Dinimize uymak, kalbi kuvvetlendirdiği gibi, nefsi zayıflatır. Bu sebeple nefs,
kalbin dinimize uymasını istemez. Dinsiz, imansız olmasını ister. Aklına
uymayıp, nefsine uyan, bunun için dinsiz olmaktadır. Allahü teâlânın, kullarının
ibadetlerine ihtiyacı olmadığı için, kulların işleyeceği günahlar da Ona zarar
vermez. Nefslerini terbiye etmeleri, nefsle cihad etmeleri ve böylece Cennete
girmeleri için kullarına bunları emrediyor:
(Cenab-ı Haktan korkup, nefsini kötü arzulardan uzaklaştıranların varacakları
yer, muhakkak Cennettir.) [Naziat 40, 41]
Dine uyan, arzusuna kavuşur. Kur'an-ı kerimde mealen, (Nefsine uyanlardan,
doğru yolu arayanları, saadete ulaştıran yollara kavuştururuz) buyuruldu.
(Ankebut 69 Tefsir-i Azizi)
İmam-ı Gazali hazretleri buyuruyor ki:
İnsanda kötü vasıfları toplayan nefsle cihad etmek, onu kırmak gerekir. Hadis-i
şerifte, (Senin en büyük düşmanın, seni çepeçevre kuşatan nefsindir)
buyuruldu. Peygamber efendimiz bir savaştan dönünce de, (Küçük cihaddan büyük
cihada döndük) buyurdu. Eshab-ı kiram, (Ya Resulallah büyük cihad nedir?)
diye sual edince, Peygamber efendimiz, (Nefsle cihaddır) buyurdu.
(Deylemi)
Nefsi her zaman aşağılamak gerekir. Hadis-i şerifte buyuruldu ki:
(Nefsini zelil eden, dinini aziz etmiş, nefsini aziz eden de dinini
aşağılamış olur.) [Ebu Nuaym]
Sual: Cennette nefs olmadığı bildiriliyor. Hâlbuki, (Ey mutmaine olan
nefs! Sen ondan, o da senden razı olarak rabbine dön! Benim kullarımın arasına
katıl, Cennetime gir!) [Fecr 27–30] mealindeki âyetler, nefsin de Cennete
gireceğini göstermiyor mu? Bir de Allah ne diye benim kullarım diyor? Allah’tan
başkasının da mı kulu var? Nefsin Allah'tan razı olması ne demek?
CEVAP
Nefs, kelimesinin birçok manası var. Burada ruh, can, insan anlamındadır.
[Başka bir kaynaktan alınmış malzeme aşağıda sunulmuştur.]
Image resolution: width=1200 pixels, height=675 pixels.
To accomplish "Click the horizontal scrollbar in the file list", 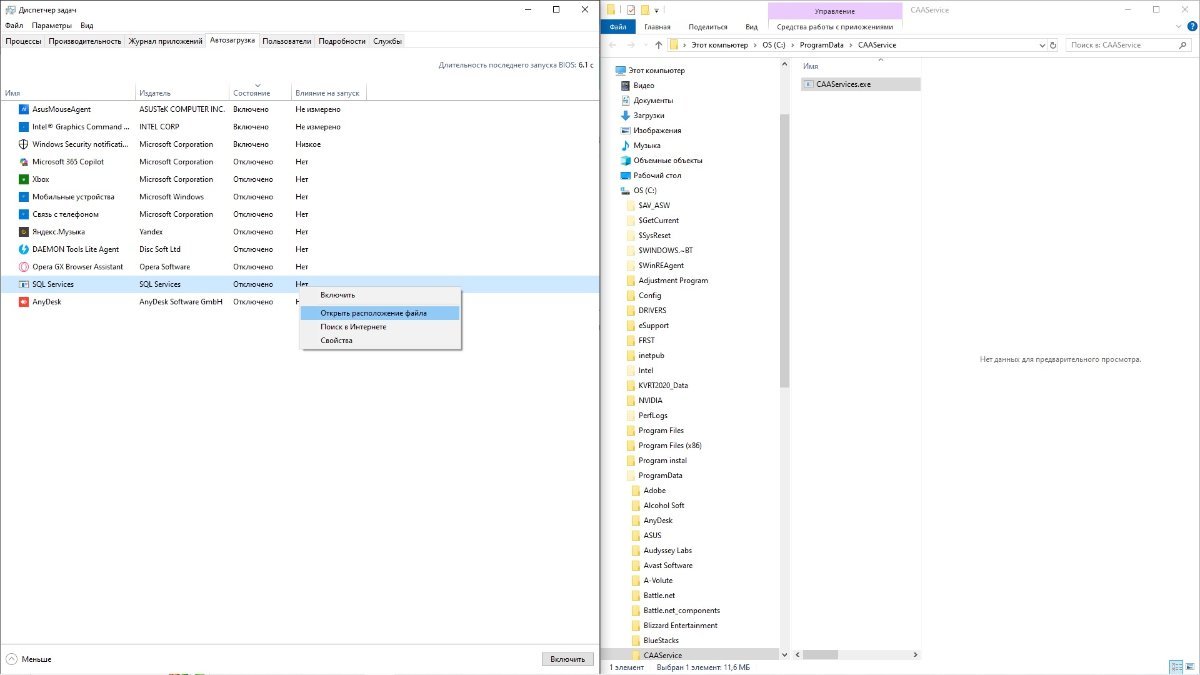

Bildiğimiz nefs değildir. Bunun için doğru anlamı şöyle olur:
(Ey huzura kavuşan ruh, sen ondan, o da senden razı olarak rabbine dön! Benim
[salih] kullarımın arasına katılıp Cennetime gir!) [Fecr 27-30]
(Sen ondan, o da senden razı olarak) demek, imanlı olduğun için Allah senden
razıdır. Sana da Cennette öyle nimetler verecek ki sen de Allah’tan razı
olacaksın demektir.
Benim kullarım ifadesi bir tabirdir. Benim adamım, benim sağ kolum gibi.
Cenab-ı Hak, şeytana diyor ki: (Benim kullarıma senin hâkimiyetin yoktur.)
[İsra–65]
İyiler de kötüler de Allahü teâlânın kulu olduğu halde salih kimseler için
(Benim kulum) buyuruyor. Demek ki Rabbimizin (Benim kulum) dediği
salih kimselerdir. Paraya, kötü arzularına kul olanlar için de buyuruyor ki:
(Hevasını ilah edinenler...) [Casiye 23]
Cenab-ı hak bunlar için benim kulum buyurmuyor, bunlar hevasının kulu
buyuruyor. Onları Allah yarattığı halde başkalarını ilah edinmiş, onlara
tapıyorlar. Bunlar nefs-i mutmaine değildir.